On face value, I am not opposed to this. Sometimes company sales can lead to changes that are gravely needed. Updates to antiquated technology, safety standards finally being followed, and dead weight and projects cut where previous leadership didn’t have the guts to deal with prior.
But, as can be the case, the changes can go too far, resulting in a poorer product/service than what was purchased.
My company had a lot of dead weight for example. People that should have been let go for years (The company had a no firing policy which led to people who came in. Sat in a chair and contributed nothing.) We also had “company initiatives” that provided no financial value, causing parts of the company to bleed money.
The business ran better instantly, but when the holding company couldn’t sell us right away they kept the cuts coming. I could go into all the gruesome details, but that is not what this blog is about.
This blog is about donuts.
One of the latter cuts the holding company made was getting rid of Friday donuts that were a nice little bonus that people looked forward to throughout the week. Was it small? Yes. Would people survive without them? Sure, but debatable. Was it a lynch pin? Turned out yes.
The company had gotten rid of potted plants, trash services (we had to empty our own cans), and plastic silverware. All those changes kinda sucked, but we understood, at the end of the day they were nice-to-haves.
Yet, when they cut Friday donuts, that was the straw that broke the camel’s back.
The holding company would have these “State of the Company” meetings about changes and enhancements and every time afterward they would have a Q & A. And, ever since the donuts got cut, there was a constant question the President of the holding company would get. “When are the donuts coming back?”
After many of that same question over many SotC addresses the President exploded on the video stream about why !&$#$# donuts were such a big deal.
You see, I tell you that story to explain this concept to you.
Know Your Audience
This guy who was running the holding company was telling us all these amazing things to make the company more attractive to potential buyers. Which to nearly everyone on that call wasn’t going to make a lick of difference. Our company didn’t have stock options to get us financially pumped. When the company was sold none of us were going to see any benefit.
Each day was really business as usual. Usual, that was, until the donuts disappeared.
A “good” president would have seen those questions as a sign. A sign of what is important to the people that were looking to him for leadership and importance. People that he was looking at to run the company profitably.
But this guy was not a good president. He was tone deaf and unable to line up “his” desires and views of importance and “his people’s” desires and views of importance.

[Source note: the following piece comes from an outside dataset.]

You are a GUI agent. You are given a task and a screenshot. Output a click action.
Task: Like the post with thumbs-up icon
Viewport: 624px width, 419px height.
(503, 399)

This broke back camel started to fall apart. Employees began to see that their values weren’t lining up with the company’s leadership anymore and they left. The company last I saw had yet to be sold (this was nearly 7 years ago) and had lost most of its high profile clients because the staff that stuck around couldn’t make up for the loss of talent.
Because of donuts.
So how does this apply to writing?
Good question, you attractive human person.
As a writer I have a balancing act between what I want to write and what readers I am trying to court want to read.
There are many people in the industry of writing, or I should say, that ‘want’ to be in the industry of writing that view this whole author thing as art and art should never be stifled.
I get that. Most author’s have a vision for their work. They have a story they want to tell. I am there with those people. BUT, and there is a big ‘but’ here (and I cannot lie) there is still the other side of books. The readers.
If the reader a writer is trying to grasp is turned off by the book because of content, style, ideology, whatever, then it wouldn’t matter how good a book may be.
There were a couple of high profile flops last year in the book industry. I am not here to belittle anyone in particular - you have the internet you can search to see what those were. These books had $100k advances and barely sold a thousand books. The books were purely what the authors and the publishers wanted to make, but not what the audiences wanted to read. Those that read those books posted comments on very visible book forums that weren’t very flattering on the author. It was a mess.
“Their” desires and views of importance and “their people’s” desires and views of importance didn’t line up.
Now I don’t have a published book at this moment, but I do know one thing. I want to make sure I get my readers a donut if they want a donut.